Padahal, saat itu Qia sedang mendengarkan ceramah seorang tokoh masyarakat di YouTube untuk keperluan reportase sambil mencatat bagian-bagian yang dianggap penting.


Sebagai seorang reporter, Qia dituntut untuk menyajikan berita terupdate. Namun, untuk menulis berita, ia tidak harus melakukan liputan melalui wawancara secara langsung pada narasumber, tetapi cukup dengan mencari statement para tokoh tersebut di IG, Twitter, atau YouTube, kemudian dikonfirmasi langsung pada orangnya melalui WA. Berita semacam itu legal dan sah.


Yang paling penting, narasumber betul-betul mengucapkan statement itu sehingga berita yang dibuat Qia bukan hoax.


Itu sebabnya, Satrio tidak pernah menemukan bukti kalau sebenarnya Qia adalah seorang kuli tinta sebagaimana Prasetyo. Ini karena ia tidak pernah melihat istrinya melakukan wawancara secara langsung.
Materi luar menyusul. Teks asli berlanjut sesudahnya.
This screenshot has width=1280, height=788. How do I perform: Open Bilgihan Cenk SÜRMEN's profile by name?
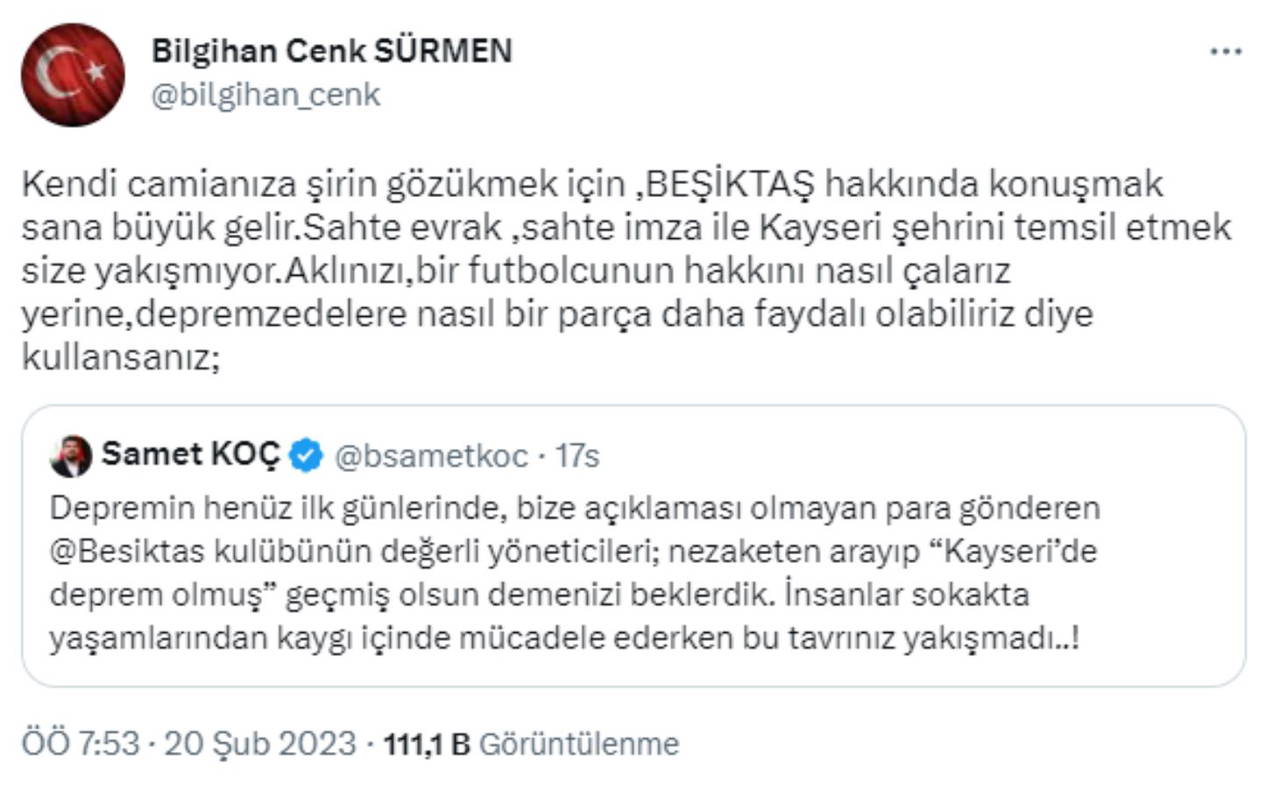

Selain itu, Satrio sudah meretas ponsel dan laptop milik Qia. Ia juga mengetahui semua media sosial yang dimiliki gadis itu. Namun, tidak ada tanda-tanda yang mengarah ke sana. Dan saat ini pun, lelaki itu sedang meretas data-data milik Kemilau Senja.


Memang, setiap media sosial pasti terhubung dengan nomor ponsel tertentu. Apa pun jenis kartunya, setiap provider pasti memiliki identitas penggunanya. Setelah diselidiki, ternyata nomor ponsel Kemilau Senja tidak terdaftar atas nama Taqiya Eldiina.


"Ini artinya mereka bukan orang yang sama," pikir Satrio.


Padahal, Satrio merasa bahwa ada korelasi yang sangat erat antara Qia dan Kemilau Senja. Ia ingat, istrinya sering mengatakan kata-kata yang puitis padanya, mirip dengan tulisan Kemilau Senja.


"Mungkinkah hanya karena terlalu ngefans padanya hingga ia sering mengutip kata-kata dari Kemilau Senja?" batin Satrio.


Tangan kokoh itu mulai mengubek-ubek beranda FB Kemilau Senja. Seperti Andre, Satrio juga tertarik dengan tulisan- tulisannya.


"Cukup rame dan selalu update, beda dengan punya Qia," pikir Satrio.


Seperti yang dikatakan Adrian, banyak tulisan Kemilau yang berisi kritikan sosial. Followersnya juga banyak. Satrio juga menemukan tulisan yang berjudul 'Perjaka Mencari Cinta'. Sambil membaca, lelaki itu senyum-senyum sendiri sambil sesekali melirik istrinya.


"Tenang saja, Qi, tidak semua lelaki itu brengsek. Buktinya, suamimu ini masih perjaka."